**TASK DETAILS:**
Rewrite the listing below as a numbered list, one line per item, and drop any blank lines.

**PROVIDED DATA:**
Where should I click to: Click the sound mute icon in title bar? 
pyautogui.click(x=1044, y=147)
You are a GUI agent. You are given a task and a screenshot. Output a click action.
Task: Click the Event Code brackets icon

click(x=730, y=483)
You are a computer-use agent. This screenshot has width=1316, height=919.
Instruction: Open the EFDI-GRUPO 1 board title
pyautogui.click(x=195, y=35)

**SOLUTION:**
1. Where should I click to: Click the sound mute icon in title bar? 
2. pyautogui.click(x=1044, y=147)
3. You are a GUI agent. You are given a task and a screenshot. Output a click action.
4. Task: Click the Event Code brackets icon
5. click(x=730, y=483)
6. You are a computer-use agent. This screenshot has width=1316, height=919.
7. Instruction: Open the EFDI-GRUPO 1 board title
8. pyautogui.click(x=195, y=35)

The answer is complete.